IPDM controls the timer for the lights shutting off. I think part of the problem is that the IPDM is in a particularly bad place where water can leak past. It's in the engine bay on the left side in front of the strut tower, right above the fender liner. Corrosion is probably a big reason why these fail and start causing haywire. The IPDM integrates one big CPU controller, and the function of individual relays in a traditional relay panel. Unfortunately it seems to be less reliable than traditional relays. At least with individual relays you can replace the problem ones, whereas the IPDM is non-serviceable. So if one circuit controller is problematic you must replace it as a unit to fix one problem.
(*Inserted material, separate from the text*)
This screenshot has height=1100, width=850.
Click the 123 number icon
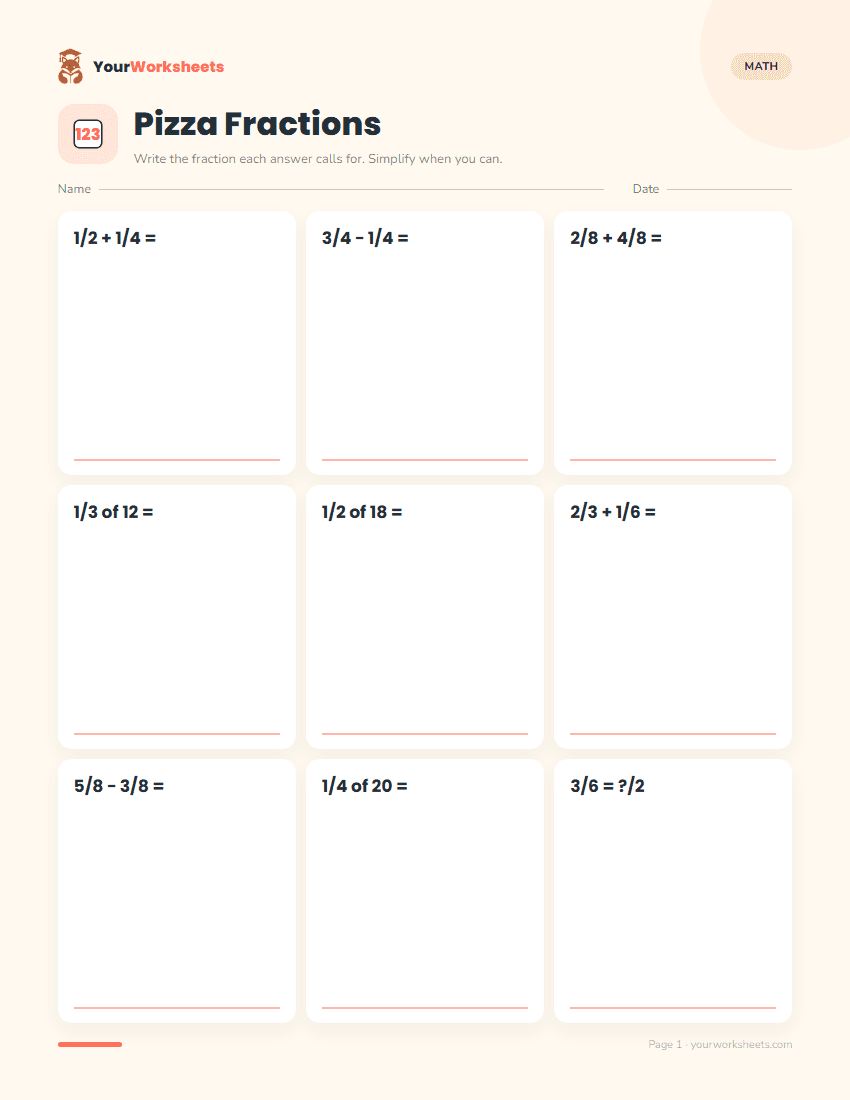88,134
There are certain things in a computer on cars that is stored on what i would call "hard memory", or memory that doesn't require power to sustain. Same as when you put your computer to sleep vs hibernation, sleep puts all the data required for your current state onto RAM which requires power to sustain, whereas hibernation puts it onto a hard disk or solid state drive which doesn't require any power at all to sustain. Much like the odometer data will never leave that vehicle if it loses power, the key stuff is the same. I think it's a NATS module or maybe the receiver acting erraticly that's causing intermittent locking/unlocking issues. Perhaps due to corrosion or bad connections internally, or the CPU/PCB itself.
Jim, i know it's not recommended practice to just drive around with a CEL, but if the customer knows what it is and that it is not affecting anything then it isn't a problem. An H02 sensor code CAN cause poor fuel economy, CAN... it depends on what specific code he has for it. Is it just an O2 sensor heater circuit? Is it the A/F wideband that is a direct feedback to the ECM? Or is it just the post-cat narrowband sensor that simply monitors post-cat gasses and triggers a code based on cat efficiency? Even then, a cat-efficiency (or rather de-fficiency) code is not necessarily grounds for cat replacement, often it is an incorrect A/F caused by something upstream (vacuum leak, incorrect fuel pressure at the rail, clogged injectors or sticking injector pintles). In the case of incorrect A/F, STFT (short term fuel trim) value is a very good way of determining if there's a problem in the fuel delivery or management system.